The show ends on a heartwarming note of acceptance, but you can't take the cantankerous out of Ed O'Neill in one episode … or one season, or one show. The tension between who, when we go there, has to take us in, and the independent selves we all want to grow up to be, should yield first-rate television, if the confident pacing and sharp performances of the pilot are a harbinger of things to come.
Grade: A-
Stray observations:
– Modern Family was created by Christopher Lloyd and Steven Levitan, whose partnership began with last year's rather hidebound Back To You. It's kind of hard to believe that the two shows stem from the same pair of minds; Back To You felt like 1995, while Modern Family feels thoroughly 21st century in its embrace of the single-camera mockumentary format not as a gimmick, but as an opportunity for scenes that play out with naturalistic pacing.

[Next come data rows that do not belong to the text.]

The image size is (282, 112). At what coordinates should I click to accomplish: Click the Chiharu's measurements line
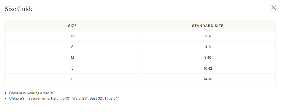click(64, 98)
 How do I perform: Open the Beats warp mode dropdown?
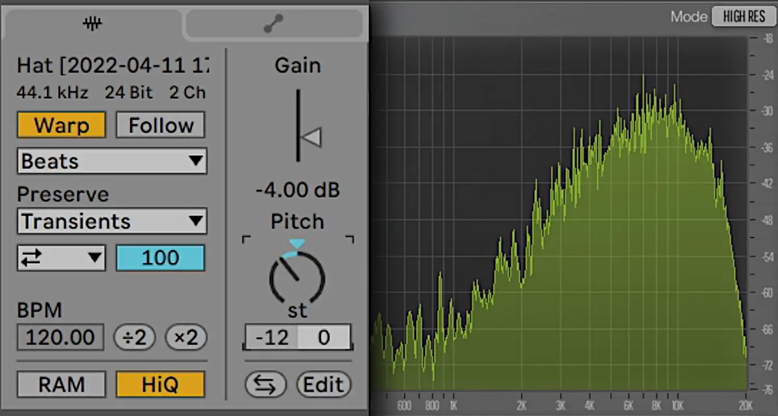112,161
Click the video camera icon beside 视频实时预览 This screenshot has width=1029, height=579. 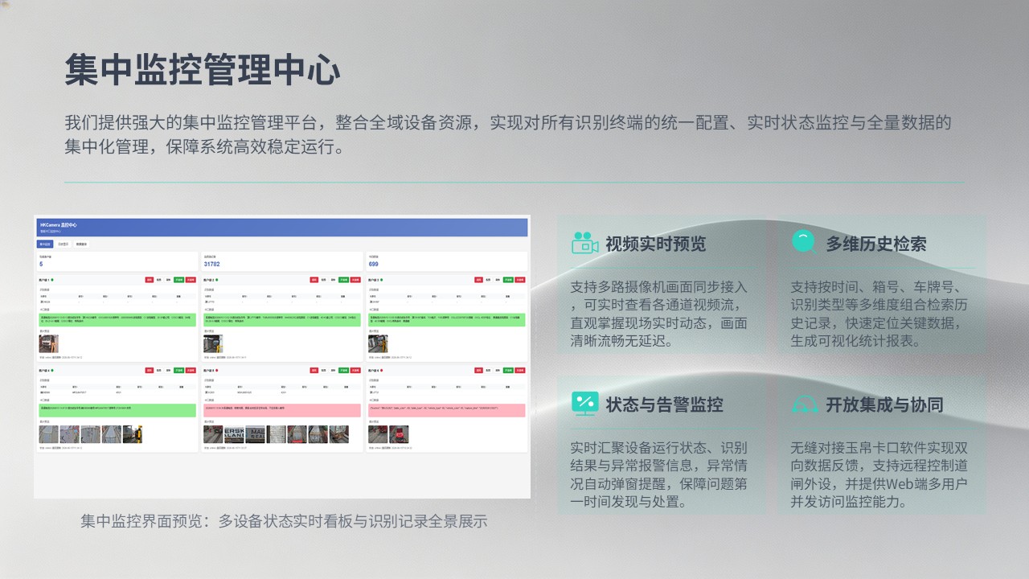[585, 243]
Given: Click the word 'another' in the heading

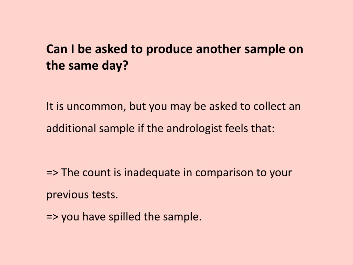Looking at the screenshot, I should click(x=218, y=49).
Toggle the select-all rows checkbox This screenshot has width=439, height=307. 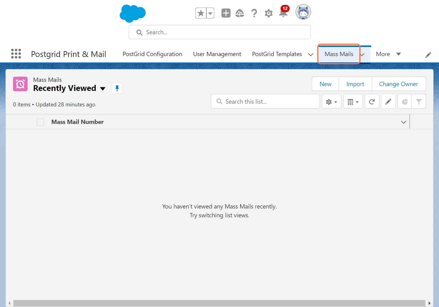point(40,122)
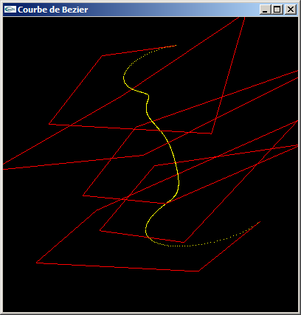301x315 pixels.
Task: Select the leftmost vertex of the uppermost red parallelogram
Action: 49,124
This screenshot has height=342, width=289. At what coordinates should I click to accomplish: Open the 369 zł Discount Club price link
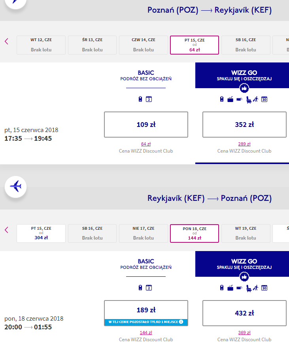point(244,333)
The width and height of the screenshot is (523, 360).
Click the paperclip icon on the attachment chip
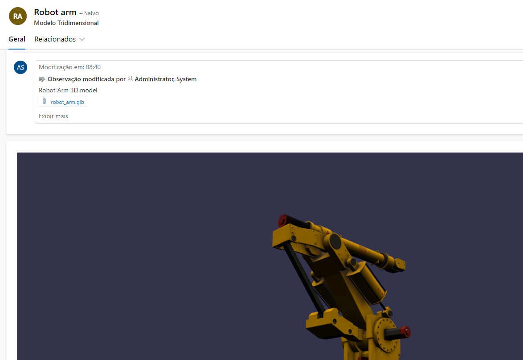[x=44, y=101]
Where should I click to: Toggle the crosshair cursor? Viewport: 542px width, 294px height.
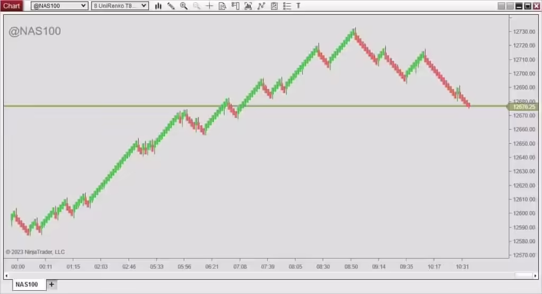pyautogui.click(x=210, y=6)
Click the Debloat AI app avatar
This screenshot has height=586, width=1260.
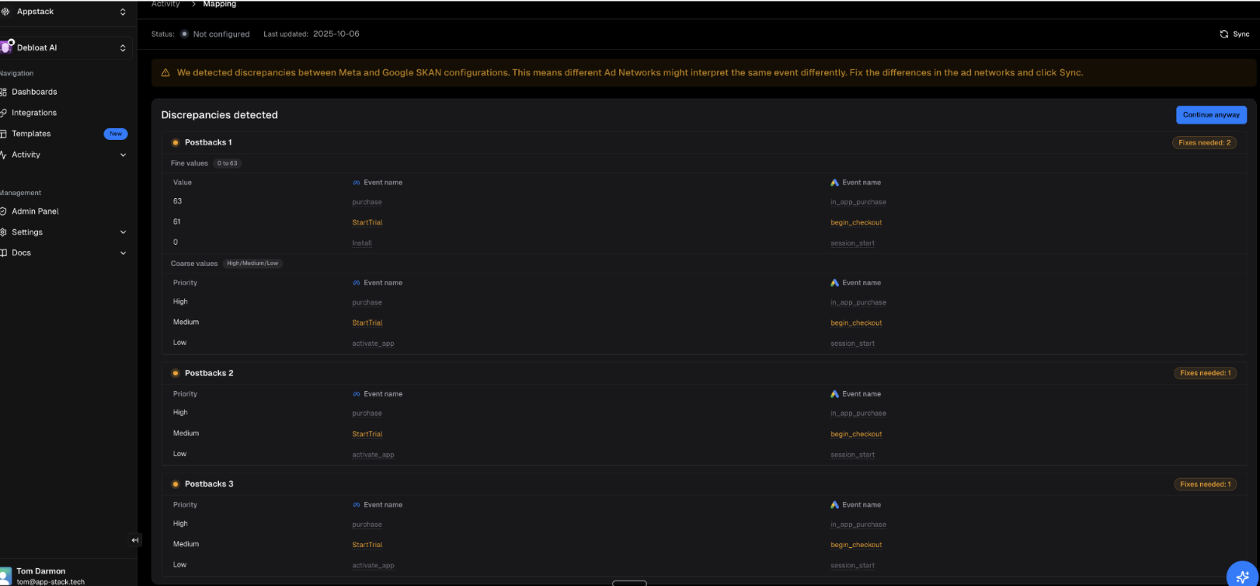[6, 47]
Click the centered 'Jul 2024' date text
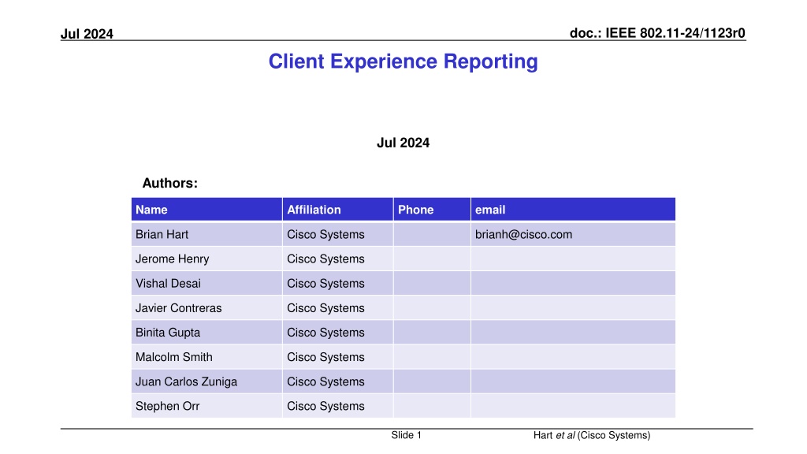Viewport: 807px width, 454px height. tap(403, 143)
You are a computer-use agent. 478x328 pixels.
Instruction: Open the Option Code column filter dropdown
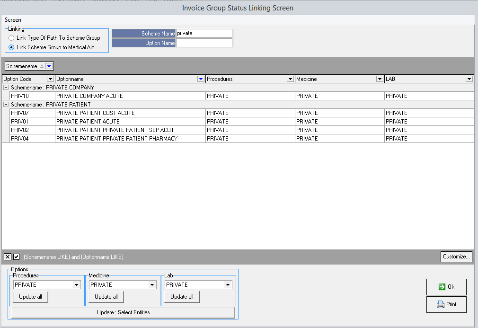[x=50, y=79]
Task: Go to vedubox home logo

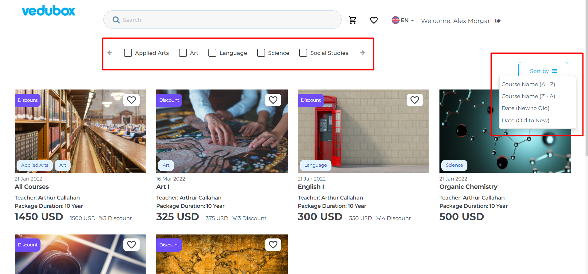Action: coord(48,11)
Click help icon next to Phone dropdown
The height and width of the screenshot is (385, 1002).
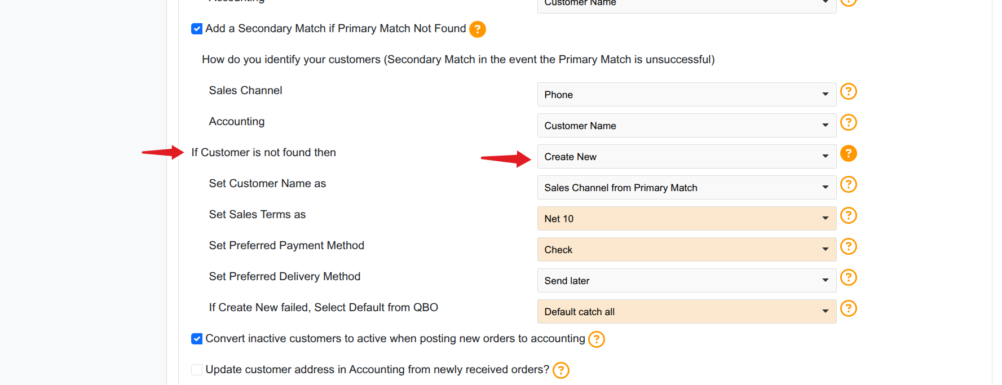848,91
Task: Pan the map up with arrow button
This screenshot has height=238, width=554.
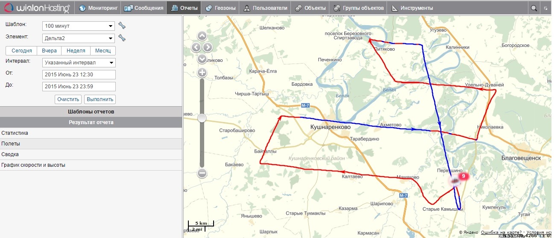Action: coord(202,36)
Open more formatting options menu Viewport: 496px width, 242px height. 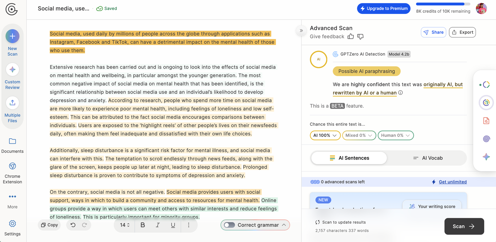click(188, 225)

– A lot of viewers are going to focus on Ty Burrell as Phil, the embarrassingly "cool" dad ("That's my thing, I surf the internet, I text … LOL, laugh out loud; WTF, why the face"), and rightly so. He's a type that you can drop into almost any scene and generate great comedic moments. And check out the physical comedy in the scene where he takes Luke to the backyard to shoot him with the BB pistol (first compelling him to peel off some of his layers: "no jacket, one hat") and ends up shooting everyone in sight, including himself. The whip-pans of the single-camera style really carry some of the comic load here, too.
– I was a big fan of Jesse Tyler Ferguson in the unjustly-neglected 2006 CBS comedy The Class, and he's wonderful here as the uptight member of the same-sex couple. Appalled by a mural on the nursery wall featuring himself and Cameron as angels hovering over the crib, he demands, "Can you call André and have him paint something less gay? And by the way, we need to stop having friends with names like André."
– Phil is not only fake-cool, he's also socially clueless. "Lily," he muses as he coos over the Vietnamese baby. "Isn't that going to be hard for her to say?"
– The last line of the poem Manny writes to his crush: "I stand before you with only one agenda/To let you know my heart is yours, Feldman comma Brenda."
– I'll be here every week to see where Modern Family goes, and I'd be pleased as punch to have you join me.